A T cell resilience model associated with response to immunotherapy in multiple tumor types
Yu Zhang1,2,3, Trang Vu1, Douglas C Palmer4,5, Rigel J Kishton4,6, Lanqi Gong2, Jiao Huang2, Thanh Nguyen7,8, Zuojia Chen9, Cari Smith10, Ferenc Livák11, Rohit Paul12, Chi-Ping Day13, Chuan Wu9, Glenn Merlino13, Kenneth Aldape7, Xin-Yuan Guan2, Peng Jiang14
- Cancer Data Science Laboratory, Center for Cancer Research, National Cancer Institute, National Institutes of Health, Bethesda, MD, USA.
- Department of Clinical Oncology, The University of Hong Kong, Hong Kong, China.
- Sun Yat-sen University Cancer Center, State Key Laboratory of Oncology in South China, Collaborative Innovation Center for Cancer Medicine, Guangzhou, China.
- Surgery Branch, National Cancer Institute, National Institutes of Health, Bethesda, MD, USA.
- AstraZeneca, Gaithersburg, MD, USA.
- Lyell Immunopharma, South San Francisco, CA, USA.
- Laboratory of Pathology, Center for Cancer Research, National Cancer Institute, National Institutes of Health, Bethesda, MD, USA.
- Gaia Foods, Singapore, Singapore.
- Experimental Immunology Branch, Center for Cancer Research, National Cancer Institute, National Institutes of Health, Bethesda, MD, USA.
- Laboratory Animal Science Program, Leidos Biomedical Research Inc, Frederick, MD, USA.
- Flow Cytometry Core, Center for Cancer Research, National Cancer Institute, National Institutes of Health, Bethesda, MD, USA.
- Office of the Director, Center for Cancer Research, National Cancer Institute, National Institutes of Health, Bethesda, MD, USA.
- Laboratory of Cancer Biology and Genetics, Center for Cancer Research, National Cancer Institute, National Institutes of Health, Bethesda, MD, USA.

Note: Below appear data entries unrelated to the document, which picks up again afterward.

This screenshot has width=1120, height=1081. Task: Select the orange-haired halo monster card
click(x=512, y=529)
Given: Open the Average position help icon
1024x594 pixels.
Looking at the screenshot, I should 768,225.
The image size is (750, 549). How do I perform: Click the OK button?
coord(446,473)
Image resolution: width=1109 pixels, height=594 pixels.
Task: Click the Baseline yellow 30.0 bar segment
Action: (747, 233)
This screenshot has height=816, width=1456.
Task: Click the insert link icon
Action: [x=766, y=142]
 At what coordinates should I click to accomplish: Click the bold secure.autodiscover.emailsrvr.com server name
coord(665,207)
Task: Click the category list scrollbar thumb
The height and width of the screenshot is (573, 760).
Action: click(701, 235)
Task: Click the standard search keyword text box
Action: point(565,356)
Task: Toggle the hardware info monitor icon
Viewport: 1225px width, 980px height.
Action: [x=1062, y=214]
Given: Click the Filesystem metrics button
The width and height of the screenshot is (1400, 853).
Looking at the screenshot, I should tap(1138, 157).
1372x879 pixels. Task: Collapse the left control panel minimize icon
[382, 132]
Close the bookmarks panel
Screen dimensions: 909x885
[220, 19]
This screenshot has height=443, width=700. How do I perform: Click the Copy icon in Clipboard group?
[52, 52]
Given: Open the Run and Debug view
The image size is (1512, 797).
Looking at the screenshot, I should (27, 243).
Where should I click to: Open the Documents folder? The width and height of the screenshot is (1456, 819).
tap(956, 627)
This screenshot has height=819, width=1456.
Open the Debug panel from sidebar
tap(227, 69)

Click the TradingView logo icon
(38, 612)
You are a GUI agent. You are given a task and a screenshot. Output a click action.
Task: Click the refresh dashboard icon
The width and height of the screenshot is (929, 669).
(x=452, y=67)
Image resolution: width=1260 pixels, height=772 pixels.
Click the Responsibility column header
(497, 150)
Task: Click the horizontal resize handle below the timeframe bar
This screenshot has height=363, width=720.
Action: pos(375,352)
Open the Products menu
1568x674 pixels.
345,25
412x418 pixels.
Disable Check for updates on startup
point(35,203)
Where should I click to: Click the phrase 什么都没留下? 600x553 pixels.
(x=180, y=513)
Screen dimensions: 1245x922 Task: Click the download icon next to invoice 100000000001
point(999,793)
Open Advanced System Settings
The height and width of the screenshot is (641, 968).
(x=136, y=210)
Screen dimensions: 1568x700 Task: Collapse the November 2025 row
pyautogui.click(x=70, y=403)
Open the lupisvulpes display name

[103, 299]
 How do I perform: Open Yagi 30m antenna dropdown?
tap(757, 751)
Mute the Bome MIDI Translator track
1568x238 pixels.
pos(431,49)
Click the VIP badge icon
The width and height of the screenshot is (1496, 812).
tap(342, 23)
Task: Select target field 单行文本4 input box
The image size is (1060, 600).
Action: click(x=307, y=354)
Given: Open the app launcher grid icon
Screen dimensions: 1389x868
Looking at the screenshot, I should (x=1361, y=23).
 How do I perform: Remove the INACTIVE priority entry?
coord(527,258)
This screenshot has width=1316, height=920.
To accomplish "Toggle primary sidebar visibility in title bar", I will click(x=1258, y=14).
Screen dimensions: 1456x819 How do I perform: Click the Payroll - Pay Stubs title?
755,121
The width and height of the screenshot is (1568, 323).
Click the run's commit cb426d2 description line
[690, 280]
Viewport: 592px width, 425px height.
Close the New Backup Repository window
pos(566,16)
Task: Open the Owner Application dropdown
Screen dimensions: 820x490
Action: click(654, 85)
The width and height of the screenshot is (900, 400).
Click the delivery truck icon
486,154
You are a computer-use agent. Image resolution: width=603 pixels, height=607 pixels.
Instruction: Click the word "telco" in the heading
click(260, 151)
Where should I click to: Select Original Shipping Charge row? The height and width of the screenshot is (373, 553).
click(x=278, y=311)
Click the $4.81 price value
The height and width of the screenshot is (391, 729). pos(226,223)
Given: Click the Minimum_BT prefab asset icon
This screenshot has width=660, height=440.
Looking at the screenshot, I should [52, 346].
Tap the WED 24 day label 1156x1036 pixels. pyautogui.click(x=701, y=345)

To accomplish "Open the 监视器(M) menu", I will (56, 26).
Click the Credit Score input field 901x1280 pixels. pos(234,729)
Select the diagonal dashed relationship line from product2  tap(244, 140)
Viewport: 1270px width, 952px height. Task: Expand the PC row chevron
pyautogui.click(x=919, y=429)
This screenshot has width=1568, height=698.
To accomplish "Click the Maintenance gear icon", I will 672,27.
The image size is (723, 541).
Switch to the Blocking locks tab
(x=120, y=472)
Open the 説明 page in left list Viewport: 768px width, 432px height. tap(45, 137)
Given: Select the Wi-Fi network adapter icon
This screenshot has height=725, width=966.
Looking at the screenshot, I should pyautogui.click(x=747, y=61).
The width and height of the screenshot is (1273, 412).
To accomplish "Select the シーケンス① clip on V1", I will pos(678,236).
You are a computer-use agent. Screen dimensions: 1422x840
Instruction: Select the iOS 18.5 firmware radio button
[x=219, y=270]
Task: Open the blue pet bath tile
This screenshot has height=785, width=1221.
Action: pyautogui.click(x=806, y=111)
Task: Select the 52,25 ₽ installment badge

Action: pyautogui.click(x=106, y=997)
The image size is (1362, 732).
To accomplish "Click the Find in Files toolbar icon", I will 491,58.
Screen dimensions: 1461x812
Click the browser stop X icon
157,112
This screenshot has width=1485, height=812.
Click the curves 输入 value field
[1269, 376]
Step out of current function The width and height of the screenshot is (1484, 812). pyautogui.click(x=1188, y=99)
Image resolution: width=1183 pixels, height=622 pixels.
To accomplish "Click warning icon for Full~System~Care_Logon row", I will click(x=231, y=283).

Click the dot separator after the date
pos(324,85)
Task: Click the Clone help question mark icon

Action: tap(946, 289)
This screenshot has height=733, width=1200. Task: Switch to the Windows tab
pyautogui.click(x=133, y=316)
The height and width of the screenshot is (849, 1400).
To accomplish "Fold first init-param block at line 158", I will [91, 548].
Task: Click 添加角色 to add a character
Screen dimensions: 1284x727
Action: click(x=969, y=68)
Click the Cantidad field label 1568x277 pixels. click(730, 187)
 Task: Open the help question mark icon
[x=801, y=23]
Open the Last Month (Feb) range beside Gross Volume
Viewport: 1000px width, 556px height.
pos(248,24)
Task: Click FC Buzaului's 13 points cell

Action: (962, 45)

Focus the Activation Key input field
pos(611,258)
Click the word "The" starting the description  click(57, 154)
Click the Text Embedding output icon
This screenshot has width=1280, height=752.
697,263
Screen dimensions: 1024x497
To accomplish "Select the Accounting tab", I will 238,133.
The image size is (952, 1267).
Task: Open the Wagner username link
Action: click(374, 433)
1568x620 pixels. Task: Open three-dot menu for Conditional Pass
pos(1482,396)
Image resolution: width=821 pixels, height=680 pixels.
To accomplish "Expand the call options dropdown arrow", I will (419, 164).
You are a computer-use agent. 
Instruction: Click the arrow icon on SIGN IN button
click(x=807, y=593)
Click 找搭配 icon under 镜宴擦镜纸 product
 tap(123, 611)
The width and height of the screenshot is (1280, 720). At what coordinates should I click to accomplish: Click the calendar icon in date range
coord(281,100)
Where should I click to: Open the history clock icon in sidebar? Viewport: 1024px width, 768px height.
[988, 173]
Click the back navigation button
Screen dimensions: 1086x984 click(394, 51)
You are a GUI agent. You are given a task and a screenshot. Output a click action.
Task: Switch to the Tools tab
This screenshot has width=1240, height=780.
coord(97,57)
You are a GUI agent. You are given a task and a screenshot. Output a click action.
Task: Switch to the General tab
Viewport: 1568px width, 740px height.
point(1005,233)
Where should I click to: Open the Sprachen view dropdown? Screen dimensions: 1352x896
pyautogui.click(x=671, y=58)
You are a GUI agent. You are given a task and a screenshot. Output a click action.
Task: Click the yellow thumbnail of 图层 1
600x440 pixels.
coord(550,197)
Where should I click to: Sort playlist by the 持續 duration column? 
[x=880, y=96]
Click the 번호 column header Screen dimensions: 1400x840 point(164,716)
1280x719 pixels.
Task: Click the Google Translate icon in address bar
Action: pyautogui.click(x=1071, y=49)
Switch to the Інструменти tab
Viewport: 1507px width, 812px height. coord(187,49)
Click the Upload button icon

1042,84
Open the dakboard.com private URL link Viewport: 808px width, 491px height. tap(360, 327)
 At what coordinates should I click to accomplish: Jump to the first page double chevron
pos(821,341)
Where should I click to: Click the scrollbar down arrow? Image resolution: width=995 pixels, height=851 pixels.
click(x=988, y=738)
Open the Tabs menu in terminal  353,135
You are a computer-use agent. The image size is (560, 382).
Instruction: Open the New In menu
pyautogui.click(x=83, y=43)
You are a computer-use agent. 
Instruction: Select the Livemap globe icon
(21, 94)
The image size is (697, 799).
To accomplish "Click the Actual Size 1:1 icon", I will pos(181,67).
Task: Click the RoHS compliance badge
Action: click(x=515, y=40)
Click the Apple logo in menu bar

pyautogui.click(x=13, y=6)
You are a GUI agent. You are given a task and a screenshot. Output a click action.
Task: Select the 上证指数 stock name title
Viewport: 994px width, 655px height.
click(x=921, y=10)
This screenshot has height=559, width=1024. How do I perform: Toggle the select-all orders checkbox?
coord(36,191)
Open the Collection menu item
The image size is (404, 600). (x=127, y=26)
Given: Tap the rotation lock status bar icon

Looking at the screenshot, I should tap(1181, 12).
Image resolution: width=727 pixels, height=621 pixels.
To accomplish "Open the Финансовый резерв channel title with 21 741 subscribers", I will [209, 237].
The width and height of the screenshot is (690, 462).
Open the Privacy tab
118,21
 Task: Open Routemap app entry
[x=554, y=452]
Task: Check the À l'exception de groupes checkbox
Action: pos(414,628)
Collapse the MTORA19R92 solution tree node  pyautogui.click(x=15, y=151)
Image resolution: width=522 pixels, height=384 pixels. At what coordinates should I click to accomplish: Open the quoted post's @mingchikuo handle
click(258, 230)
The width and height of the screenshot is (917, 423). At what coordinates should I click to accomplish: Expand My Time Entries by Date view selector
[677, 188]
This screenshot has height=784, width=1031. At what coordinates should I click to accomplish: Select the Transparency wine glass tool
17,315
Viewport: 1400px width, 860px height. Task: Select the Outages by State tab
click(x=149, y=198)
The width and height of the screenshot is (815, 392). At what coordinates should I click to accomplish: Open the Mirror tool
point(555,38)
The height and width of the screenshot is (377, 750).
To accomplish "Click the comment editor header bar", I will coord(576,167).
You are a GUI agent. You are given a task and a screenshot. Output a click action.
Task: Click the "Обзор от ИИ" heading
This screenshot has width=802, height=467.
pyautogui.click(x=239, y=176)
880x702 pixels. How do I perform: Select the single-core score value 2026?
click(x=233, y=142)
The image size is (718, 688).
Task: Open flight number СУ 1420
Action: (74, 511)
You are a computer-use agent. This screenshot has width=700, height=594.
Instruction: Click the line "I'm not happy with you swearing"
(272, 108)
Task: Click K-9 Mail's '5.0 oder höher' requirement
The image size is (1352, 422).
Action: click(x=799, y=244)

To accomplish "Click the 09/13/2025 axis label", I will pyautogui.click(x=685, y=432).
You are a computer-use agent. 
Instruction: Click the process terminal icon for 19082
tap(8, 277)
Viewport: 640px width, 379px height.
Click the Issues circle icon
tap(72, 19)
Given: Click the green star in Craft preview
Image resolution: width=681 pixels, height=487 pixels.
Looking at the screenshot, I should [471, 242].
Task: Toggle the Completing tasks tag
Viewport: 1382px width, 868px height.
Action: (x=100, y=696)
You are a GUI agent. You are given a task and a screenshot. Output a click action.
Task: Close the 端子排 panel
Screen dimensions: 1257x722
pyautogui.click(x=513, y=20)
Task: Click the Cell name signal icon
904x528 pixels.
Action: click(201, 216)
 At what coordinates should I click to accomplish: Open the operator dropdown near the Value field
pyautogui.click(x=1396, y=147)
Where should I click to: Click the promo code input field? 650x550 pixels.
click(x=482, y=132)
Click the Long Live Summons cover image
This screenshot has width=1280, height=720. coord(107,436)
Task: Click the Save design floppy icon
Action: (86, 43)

- Cancer Data Science Laboratory, Center for Cancer Research, National Cancer Institute, National Institutes of Health, Bethesda, MD, USA. peng.jiang@nih.gov.
Abstract
Despite breakthroughs in cancer immunotherapy, most tumor-reactive T cells cannot persist in solid tumors due to an immunosuppressive environment. We developed Tres (tumor-resilient T cell), a computational model utilizing single-cell transcriptomic data to identify signatures of T cells that are resilient to immunosuppressive signals, such as transforming growth factor-β1, tumor necrosis factor-related apoptosis-inducing ligand and prostaglandin E2. Tres reliably predicts clinical responses to immunotherapy in melanoma, lung cancer, triple-negative breast cancer and B cell malignancies using bulk T cell transcriptomic data from pre-treatment tumors from patients who received immune-checkpoint inhibitors (n = 38), infusion products for chimeric antigen receptor T cell therapies (n = 34) and pre-manufacture samples for chimeric antigen receptor T cell or tumor-infiltrating lymphocyte therapies (n = 84). Further, Tres identified FIBP, whose functions are largely unknown, as the top negative marker of tumor-resilient T cells across many solid tumor types. FIBP knockouts in murine and human donor CD8+ T cells significantly enhanced T cell-mediated cancer killing in in vitro co-cultures. Further, Fibp knockout in murine T cells potentiated the in vivo efficacy of adoptive cell transfer in the B16 tumor model. Fibp knockout T cells exhibit reduced cholesterol metabolism, which inhibits effector T cell function. These results demonstrate the utility of Tres in identifying biomarkers of T cell effectiveness and potential therapeutic targets for immunotherapies in solid tumors.